What is expected >> Reproduce the entries with "marker" changed to "pin" and everything else left as it is. Leave the pictures out of your answer.

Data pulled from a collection
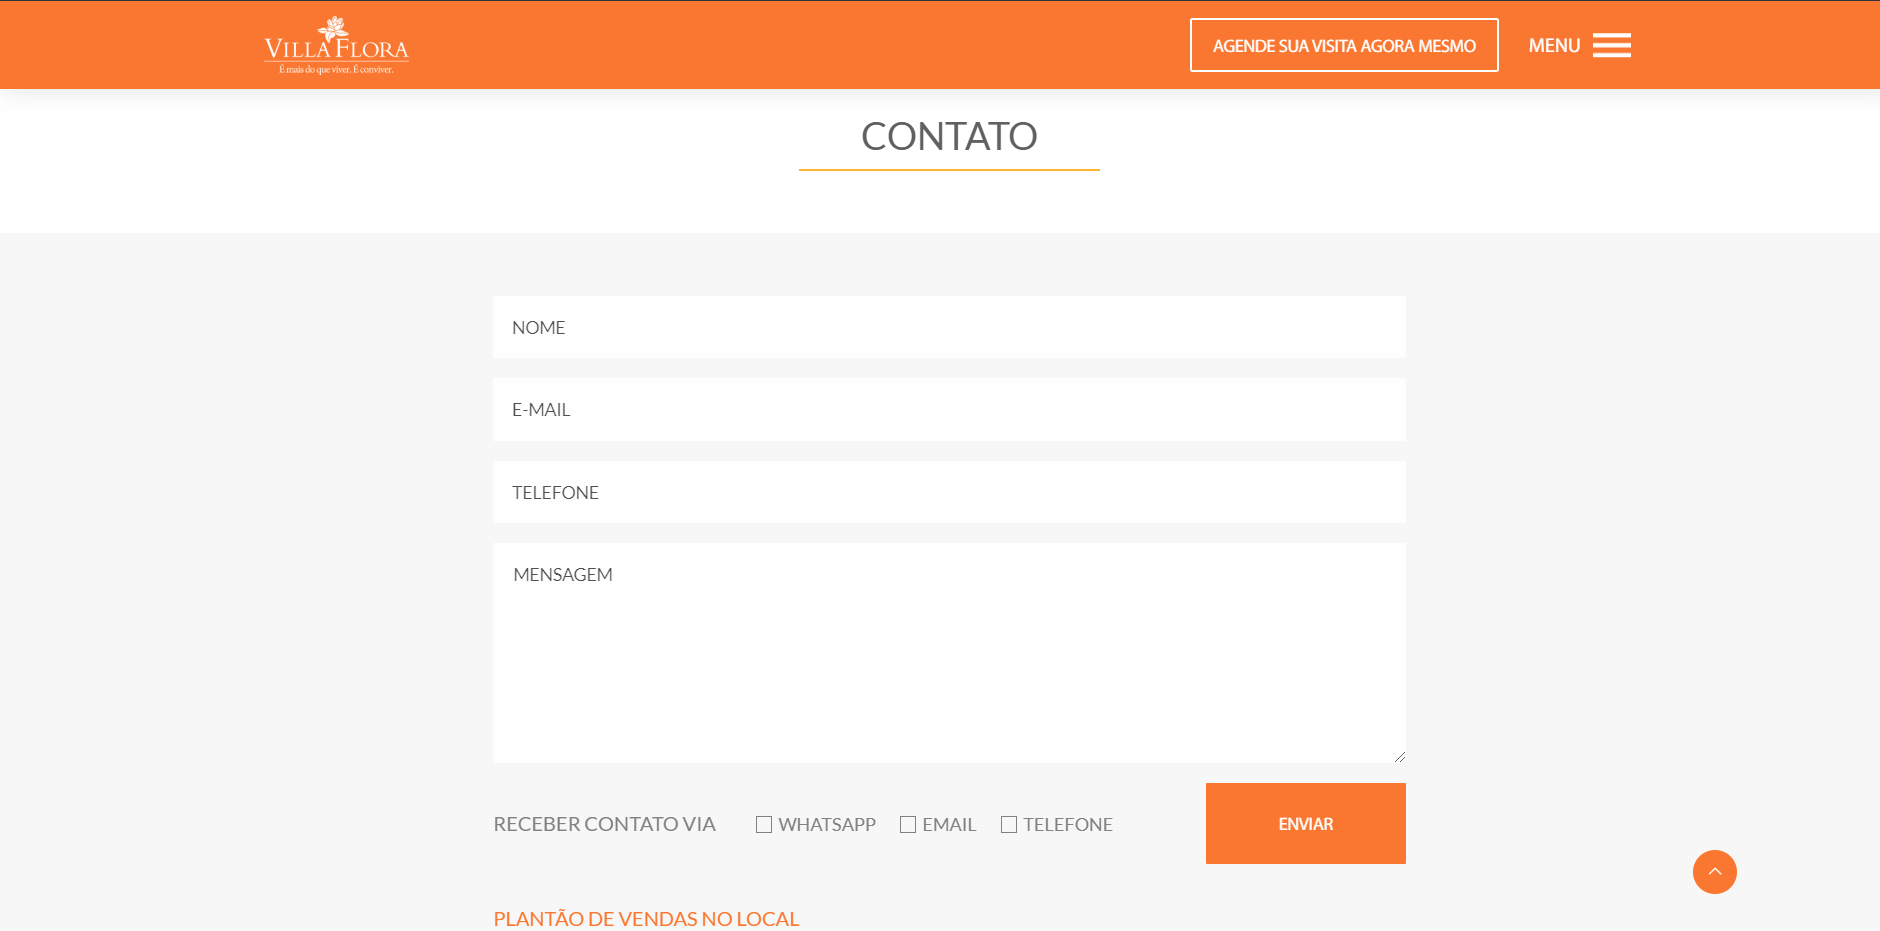Screen dimensions: 1880x931
Task: Click the WHATSAPP label text
Action: 827,824
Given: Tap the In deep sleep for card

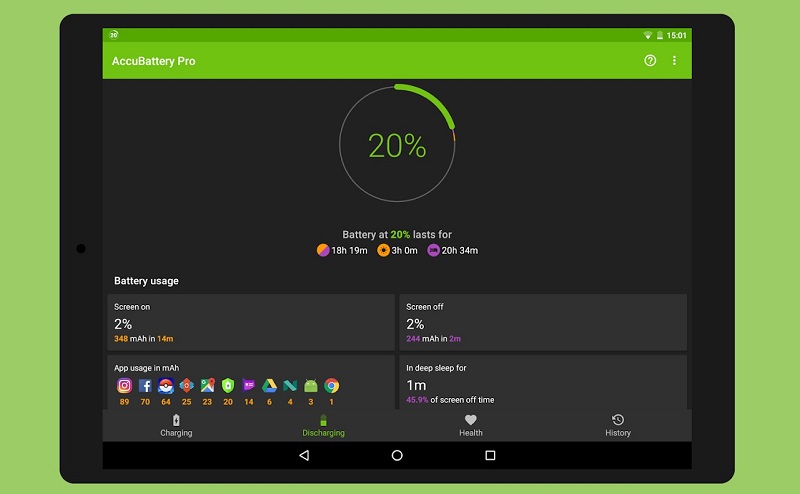Looking at the screenshot, I should [x=543, y=382].
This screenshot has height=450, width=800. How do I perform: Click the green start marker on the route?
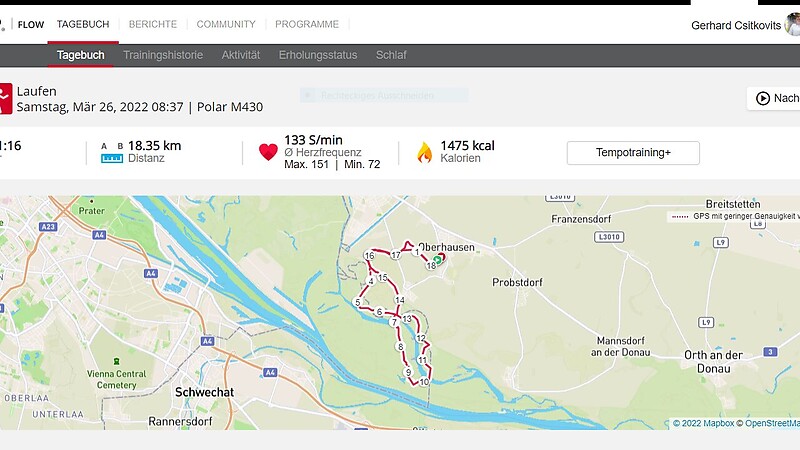[x=437, y=260]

Written solution >>
Screen dimensions: 1880x931
Task: Click the WHATSAPP label text
Action: 827,824
Given: Tap the In deep sleep for card

Looking at the screenshot, I should [x=543, y=382].
This screenshot has height=450, width=800. How do I perform: Click the green start pin on the route?
[x=437, y=260]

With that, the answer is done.